This opinion is being furnished in accordance with the requirements of Item 601(b)(5) of Regulation S-K under the Securities Act.
In rendering the opinions stated herein, we have examined and relied upon the following:
(a)the Registration Statement; and
(b)    executed copies of the XL-Cayman Indentures and the forms of the XL Group Indentures, in each case incorporated by reference as an exhibit to the Registration Statement.
We have also examined originals or copies, certified or otherwise identified to our satisfaction, of such records of the Obligors and such agreements, certificates and receipts of public officials, certificates of officers or other representatives of the Obligors and others, and such other documents as we have deemed necessary or appropriate as a basis for the opinions stated below.

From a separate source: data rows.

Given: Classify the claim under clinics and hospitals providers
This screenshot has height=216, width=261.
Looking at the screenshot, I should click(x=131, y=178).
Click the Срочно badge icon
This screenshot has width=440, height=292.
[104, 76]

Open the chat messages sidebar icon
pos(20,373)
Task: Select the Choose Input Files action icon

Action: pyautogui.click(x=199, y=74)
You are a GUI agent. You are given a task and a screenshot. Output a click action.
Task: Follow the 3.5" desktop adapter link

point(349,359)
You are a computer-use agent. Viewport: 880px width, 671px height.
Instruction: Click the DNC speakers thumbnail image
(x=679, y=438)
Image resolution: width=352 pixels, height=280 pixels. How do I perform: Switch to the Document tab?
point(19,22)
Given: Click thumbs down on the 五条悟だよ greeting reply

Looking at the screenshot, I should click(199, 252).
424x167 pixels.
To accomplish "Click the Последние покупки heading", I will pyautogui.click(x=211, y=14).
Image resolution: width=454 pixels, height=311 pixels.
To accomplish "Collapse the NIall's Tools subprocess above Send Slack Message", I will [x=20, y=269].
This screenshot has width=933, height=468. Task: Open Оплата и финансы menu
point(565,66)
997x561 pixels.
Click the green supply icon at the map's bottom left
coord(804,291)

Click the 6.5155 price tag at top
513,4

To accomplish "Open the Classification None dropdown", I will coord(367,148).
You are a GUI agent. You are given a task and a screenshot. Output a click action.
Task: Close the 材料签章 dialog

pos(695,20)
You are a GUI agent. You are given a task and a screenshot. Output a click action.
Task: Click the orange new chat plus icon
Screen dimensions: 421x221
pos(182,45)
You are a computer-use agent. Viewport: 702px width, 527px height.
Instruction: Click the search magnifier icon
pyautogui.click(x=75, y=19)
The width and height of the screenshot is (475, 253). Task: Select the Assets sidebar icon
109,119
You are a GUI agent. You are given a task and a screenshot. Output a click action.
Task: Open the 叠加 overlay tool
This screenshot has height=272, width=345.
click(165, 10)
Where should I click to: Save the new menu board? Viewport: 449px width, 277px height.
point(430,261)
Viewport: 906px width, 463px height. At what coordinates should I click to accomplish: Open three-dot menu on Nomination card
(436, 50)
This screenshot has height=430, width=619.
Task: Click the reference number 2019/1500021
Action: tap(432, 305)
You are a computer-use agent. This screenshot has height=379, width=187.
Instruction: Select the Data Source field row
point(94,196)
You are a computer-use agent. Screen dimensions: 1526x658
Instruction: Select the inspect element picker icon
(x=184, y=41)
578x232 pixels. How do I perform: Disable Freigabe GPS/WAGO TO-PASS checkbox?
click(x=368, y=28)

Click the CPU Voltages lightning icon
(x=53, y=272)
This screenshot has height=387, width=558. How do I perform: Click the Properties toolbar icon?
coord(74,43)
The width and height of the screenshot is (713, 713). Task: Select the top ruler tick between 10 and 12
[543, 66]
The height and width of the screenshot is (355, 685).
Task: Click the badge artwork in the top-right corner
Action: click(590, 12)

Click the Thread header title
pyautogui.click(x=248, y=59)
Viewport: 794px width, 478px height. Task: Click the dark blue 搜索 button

In our examination, we have assumed the genuineness of all signatures, including endorsements, the legal capacity and competency of all natural persons, the authenticity of all documents submitted to us as originals, the conformity to original documents of all documents submitted to us as facsimile, electronic, certified or photostatic copies, and the authenticity of the originals of such copies. As to any facts relevant to the opinions stated herein that we did not independently establish or verify, we have relied upon statements and representations of officers and other representatives of the Obligors and others and of public officials.
We do not express any opinion with respect to the laws of any jurisdiction other than the laws of the State of New York (the “Opined-on Law”).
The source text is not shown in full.